EXTRACT PROVIDED:
------------------------------------------------------------------------
The Wuhan Institute of Virology, Thomas Peter/Reuters.
How do we approach news stories that talk to one another without saying a word at all? Today we look at two Chinese and U.S. news articles which both demand information from the other nation about the origins of the Covid-19 virus. The problem is that both authors and publishers have a very different set of ideas as to where the virus may have come from. Yet at the same time, both insist on a similar set of goals that include tracking the virus’ origins, demanding transparency for international investigations into national research institutes, and more.
This propaganda workshop asks how we can view two pieces of very different propaganda and put them in conversation. We will work out how best to understand two sets of information that talk about the same subject (origins of the Sars-Cov-2 novel coronavirus) with almost no informational overlap whatsover.
------------------------------------------------------------------------
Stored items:
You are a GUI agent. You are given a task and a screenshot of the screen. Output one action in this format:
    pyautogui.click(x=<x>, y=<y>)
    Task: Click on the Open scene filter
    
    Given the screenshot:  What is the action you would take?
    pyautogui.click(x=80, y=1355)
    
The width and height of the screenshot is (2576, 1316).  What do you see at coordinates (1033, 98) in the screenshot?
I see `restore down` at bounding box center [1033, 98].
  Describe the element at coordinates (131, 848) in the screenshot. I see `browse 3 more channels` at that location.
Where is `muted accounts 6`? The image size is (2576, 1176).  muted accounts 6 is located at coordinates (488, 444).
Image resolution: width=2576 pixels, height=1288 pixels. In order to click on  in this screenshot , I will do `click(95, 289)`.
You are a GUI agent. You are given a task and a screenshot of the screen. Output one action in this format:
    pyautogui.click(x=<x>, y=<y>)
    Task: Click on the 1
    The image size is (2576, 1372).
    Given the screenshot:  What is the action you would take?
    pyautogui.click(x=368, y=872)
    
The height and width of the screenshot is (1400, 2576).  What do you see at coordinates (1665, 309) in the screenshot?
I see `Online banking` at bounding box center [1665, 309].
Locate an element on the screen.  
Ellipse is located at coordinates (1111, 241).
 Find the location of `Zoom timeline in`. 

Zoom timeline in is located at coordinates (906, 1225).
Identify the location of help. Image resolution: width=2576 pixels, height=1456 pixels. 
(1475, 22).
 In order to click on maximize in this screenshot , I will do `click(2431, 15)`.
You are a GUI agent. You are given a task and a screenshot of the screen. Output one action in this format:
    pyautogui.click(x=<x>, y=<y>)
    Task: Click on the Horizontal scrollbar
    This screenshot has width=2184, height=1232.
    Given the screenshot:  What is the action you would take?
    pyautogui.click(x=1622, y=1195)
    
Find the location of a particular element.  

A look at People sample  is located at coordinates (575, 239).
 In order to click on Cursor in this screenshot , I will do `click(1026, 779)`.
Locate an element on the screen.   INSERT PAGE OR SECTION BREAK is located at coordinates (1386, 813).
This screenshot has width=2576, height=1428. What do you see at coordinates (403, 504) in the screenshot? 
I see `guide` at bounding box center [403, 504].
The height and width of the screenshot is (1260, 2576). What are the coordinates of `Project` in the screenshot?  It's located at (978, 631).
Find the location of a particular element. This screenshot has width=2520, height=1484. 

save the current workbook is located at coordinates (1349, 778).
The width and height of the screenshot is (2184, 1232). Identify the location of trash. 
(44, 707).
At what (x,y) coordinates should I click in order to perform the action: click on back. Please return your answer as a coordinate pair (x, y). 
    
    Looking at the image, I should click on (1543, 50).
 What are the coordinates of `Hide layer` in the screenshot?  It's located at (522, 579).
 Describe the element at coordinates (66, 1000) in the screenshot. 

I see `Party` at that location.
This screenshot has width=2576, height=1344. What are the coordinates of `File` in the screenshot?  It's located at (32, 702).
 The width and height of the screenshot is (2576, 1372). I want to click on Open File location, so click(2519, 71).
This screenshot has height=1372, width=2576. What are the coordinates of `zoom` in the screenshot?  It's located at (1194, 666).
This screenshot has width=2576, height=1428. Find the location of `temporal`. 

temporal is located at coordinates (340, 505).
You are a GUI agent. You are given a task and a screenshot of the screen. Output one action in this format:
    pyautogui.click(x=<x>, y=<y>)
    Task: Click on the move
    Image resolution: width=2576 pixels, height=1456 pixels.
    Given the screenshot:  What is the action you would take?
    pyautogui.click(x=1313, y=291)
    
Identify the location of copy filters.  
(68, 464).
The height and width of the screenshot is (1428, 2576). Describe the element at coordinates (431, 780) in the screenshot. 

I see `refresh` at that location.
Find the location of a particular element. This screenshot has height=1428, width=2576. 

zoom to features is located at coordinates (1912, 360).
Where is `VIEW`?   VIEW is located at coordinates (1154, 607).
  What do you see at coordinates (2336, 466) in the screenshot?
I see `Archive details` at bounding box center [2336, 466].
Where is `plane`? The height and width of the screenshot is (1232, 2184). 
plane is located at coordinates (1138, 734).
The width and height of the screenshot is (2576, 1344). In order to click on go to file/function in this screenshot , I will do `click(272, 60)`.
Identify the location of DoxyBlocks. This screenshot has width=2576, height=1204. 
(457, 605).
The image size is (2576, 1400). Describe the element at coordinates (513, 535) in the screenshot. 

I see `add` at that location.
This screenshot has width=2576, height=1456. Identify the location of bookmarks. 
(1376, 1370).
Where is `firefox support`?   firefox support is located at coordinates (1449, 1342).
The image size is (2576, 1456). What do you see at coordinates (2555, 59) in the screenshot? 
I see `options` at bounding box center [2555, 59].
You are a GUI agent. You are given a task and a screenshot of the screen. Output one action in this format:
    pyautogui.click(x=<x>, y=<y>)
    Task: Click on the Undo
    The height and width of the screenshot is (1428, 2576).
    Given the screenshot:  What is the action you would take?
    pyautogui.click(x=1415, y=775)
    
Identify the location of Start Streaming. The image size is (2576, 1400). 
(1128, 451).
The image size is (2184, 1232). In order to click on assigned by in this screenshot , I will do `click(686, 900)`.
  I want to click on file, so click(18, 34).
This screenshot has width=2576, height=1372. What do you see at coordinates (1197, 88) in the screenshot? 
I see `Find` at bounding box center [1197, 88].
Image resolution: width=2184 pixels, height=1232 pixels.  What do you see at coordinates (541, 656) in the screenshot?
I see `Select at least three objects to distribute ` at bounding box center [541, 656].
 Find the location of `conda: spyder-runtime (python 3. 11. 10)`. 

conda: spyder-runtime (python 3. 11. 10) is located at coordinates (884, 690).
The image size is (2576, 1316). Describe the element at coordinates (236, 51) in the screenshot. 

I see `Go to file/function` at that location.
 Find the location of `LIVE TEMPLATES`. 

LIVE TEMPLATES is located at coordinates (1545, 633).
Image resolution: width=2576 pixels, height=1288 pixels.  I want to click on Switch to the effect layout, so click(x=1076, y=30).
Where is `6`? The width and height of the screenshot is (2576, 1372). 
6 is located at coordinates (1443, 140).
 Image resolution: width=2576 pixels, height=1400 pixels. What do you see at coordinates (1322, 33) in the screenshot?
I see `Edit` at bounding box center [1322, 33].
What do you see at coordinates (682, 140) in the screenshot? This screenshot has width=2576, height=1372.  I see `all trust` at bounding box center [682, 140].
------------------------------------------------------------------------
GOAL OF THE EXERCISE: Please reproduce everything from "The Wuhan Institute" down to "institutes, and more." in the passage on Covid-19 origin news stories, word for word.

EXERCISE SOLUTION:
The Wuhan Institute of Virology, Thomas Peter/Reuters.
How do we approach news stories that talk to one another without saying a word at all? Today we look at two Chinese and U.S. news articles which both demand information from the other nation about the origins of the Covid-19 virus. The problem is that both authors and publishers have a very different set of ideas as to where the virus may have come from. Yet at the same time, both insist on a similar set of goals that include tracking the virus’ origins, demanding transparency for international investigations into national research institutes, and more.